While trying to build a large async application, we tried the following:
- Erlang : Painful to maintain because of the syntax and programming paradigm. You might be able to complete your task in less than 50 lines though. It will be fastest and will never fail. If you make Erlang talk to your python code (or any other application), Erlang will kill you.
- Python multiprocessing (and packages based on python) : They are easy to program and maintain, but they tend to become zombie if the python process runs for long intervals. Long running python codes always have weird Zombie issues, whoever says that they have debugged the memory leak is lying (gunicorn has a setting which makes the worker restart after max-requests has been handled because of similar reasons). The other problem is efficiency.
- Twisted : If you can figure out the documentation, good to go. It should be a good fit if you only want to do some API calls.

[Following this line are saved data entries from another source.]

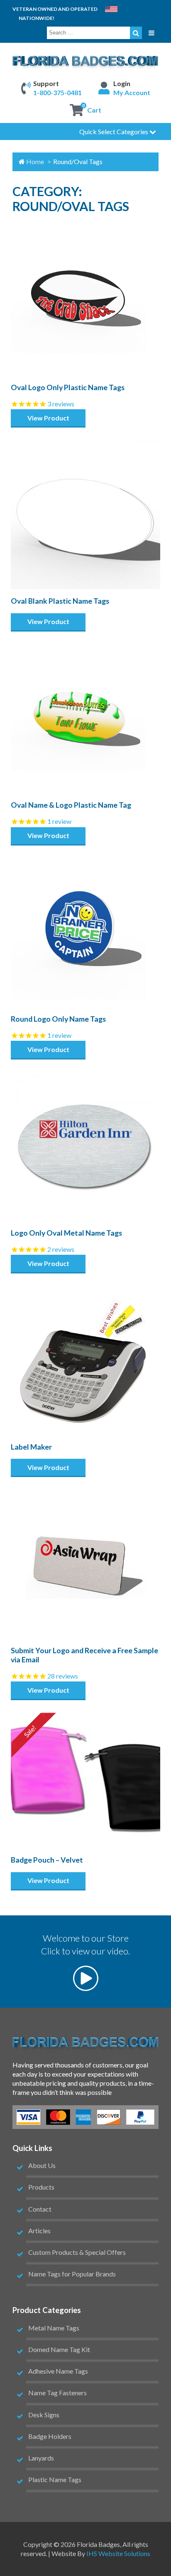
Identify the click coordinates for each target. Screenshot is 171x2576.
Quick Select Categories (114, 131)
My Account (131, 92)
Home (35, 161)
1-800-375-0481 (57, 92)
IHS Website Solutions (118, 2553)
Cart (94, 110)
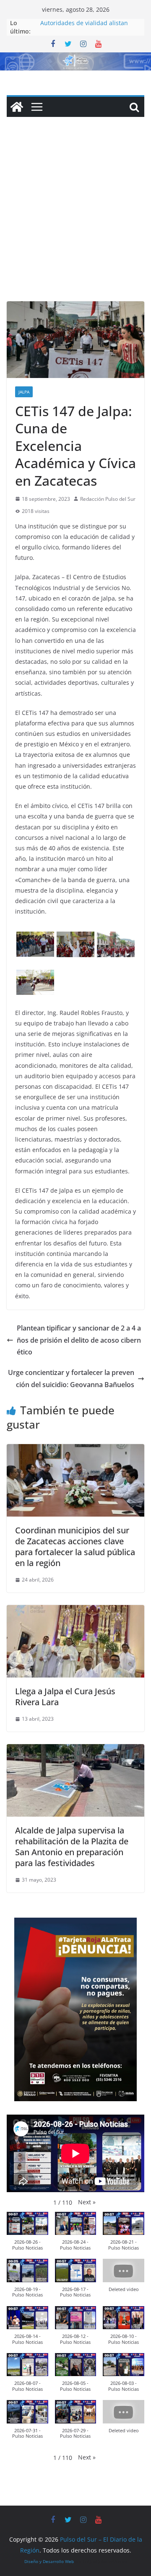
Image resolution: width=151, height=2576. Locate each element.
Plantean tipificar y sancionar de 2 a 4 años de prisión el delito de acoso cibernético (79, 1340)
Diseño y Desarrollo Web (49, 2561)
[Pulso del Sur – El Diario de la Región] (75, 58)
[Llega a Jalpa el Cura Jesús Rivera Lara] (75, 1611)
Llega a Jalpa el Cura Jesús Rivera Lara (65, 1696)
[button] (87, 2202)
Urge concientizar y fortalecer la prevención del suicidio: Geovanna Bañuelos (71, 1378)
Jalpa (23, 392)
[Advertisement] (75, 221)
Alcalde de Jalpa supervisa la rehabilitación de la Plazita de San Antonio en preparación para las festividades (71, 1847)
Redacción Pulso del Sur (107, 498)
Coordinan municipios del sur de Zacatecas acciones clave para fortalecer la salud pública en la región (75, 1547)
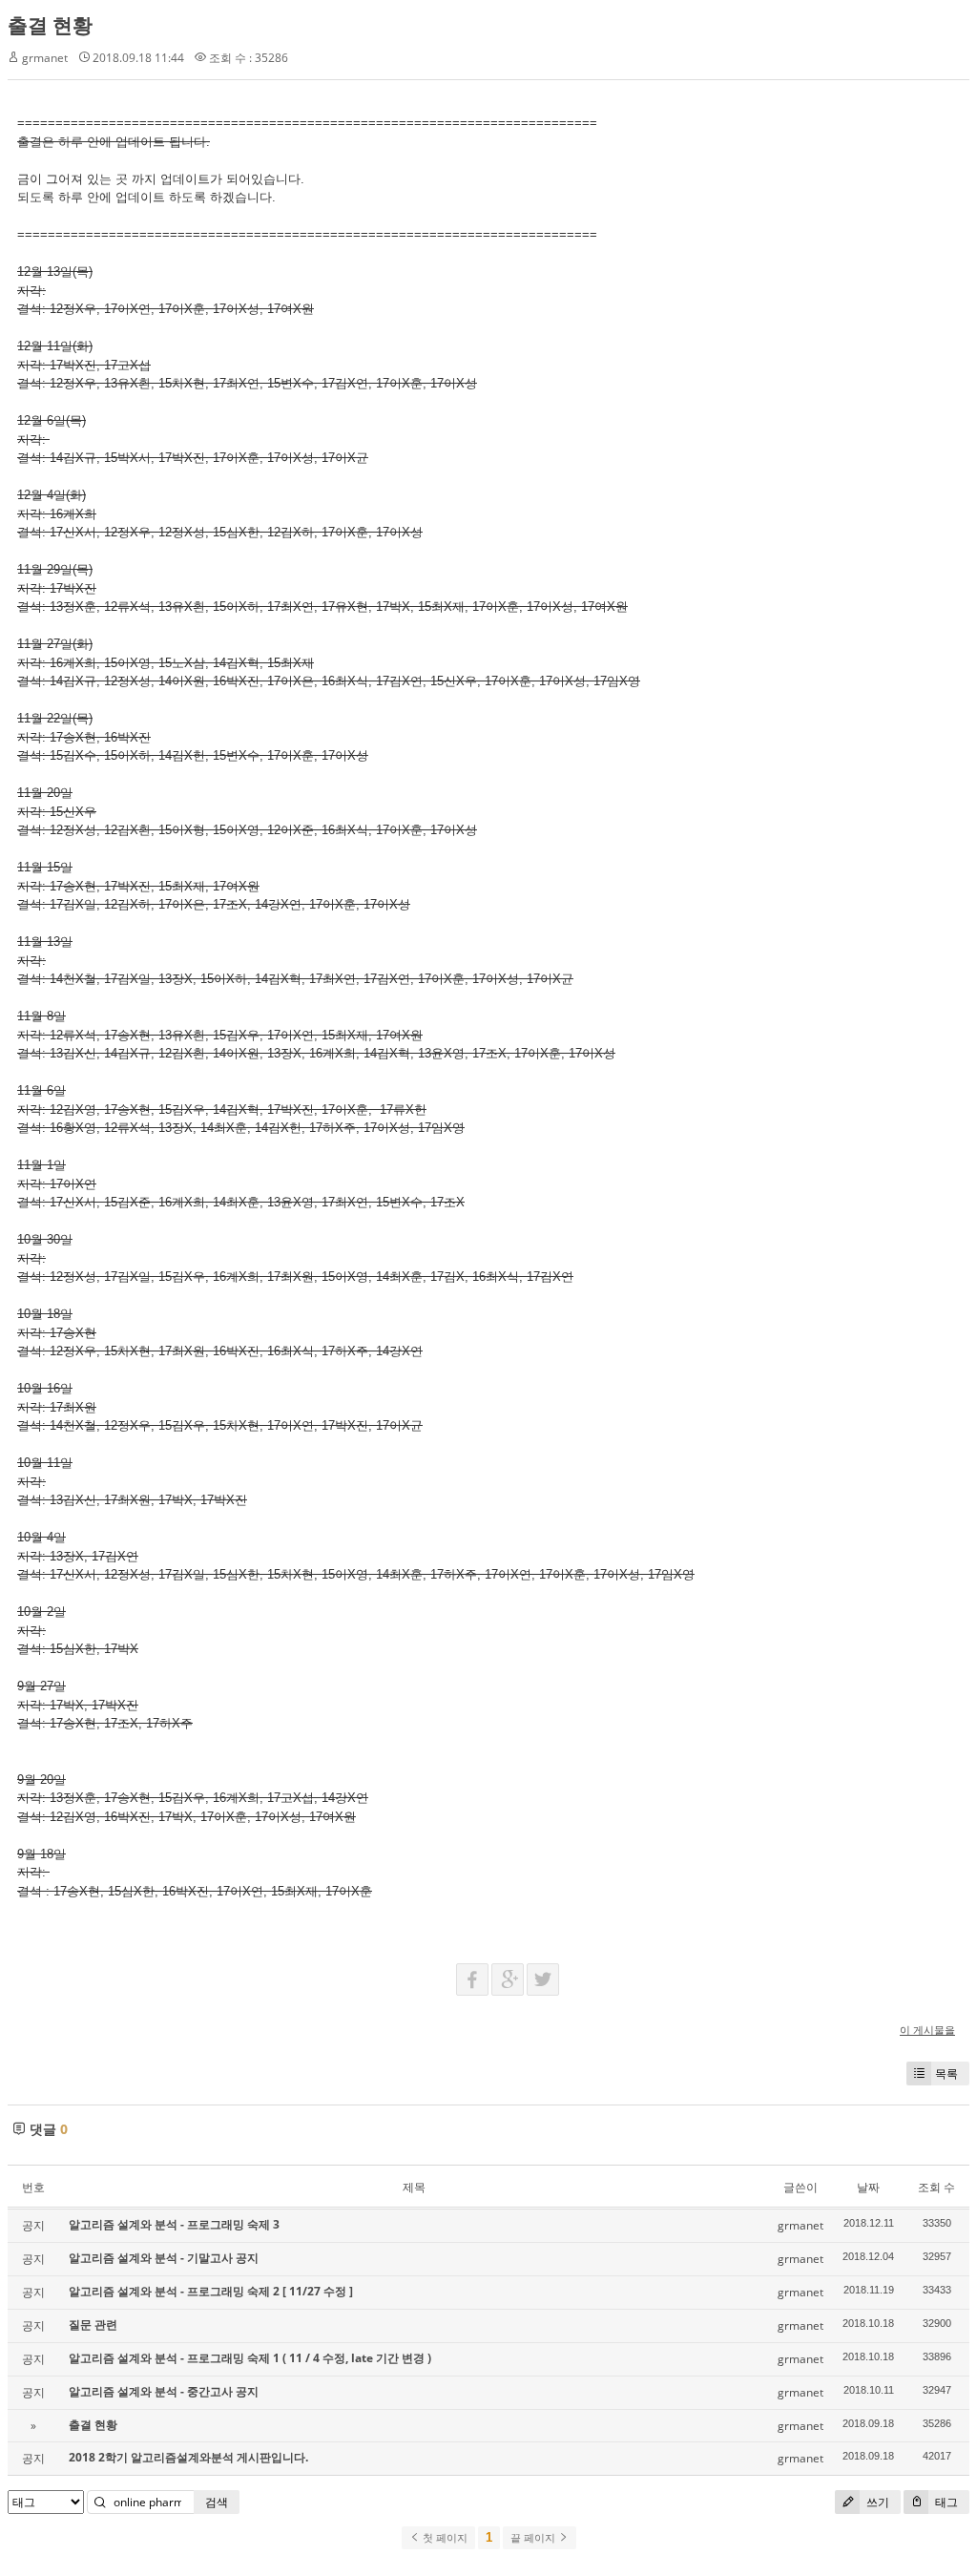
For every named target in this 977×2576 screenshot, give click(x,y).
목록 (946, 2073)
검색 (216, 2502)
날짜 (868, 2187)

- Gevent : Simple and easy to maintain. Benchmarked to be damn good in Cpython or Pure python implementations.
- NodeJS : Simple JS code and good modules available for web requests. One word : "MultiCore"
We ended up using Gevent, Zeromq and NodeJS together. Scaling with zeromq queues across distributed machine/cores is peaceful. Python gives the much needed application logic sanity. NodeJS handles the async web operations (like scraping, api, xmpp etc). It could theoretically scale to as many cores limited by number of sockets and memory available.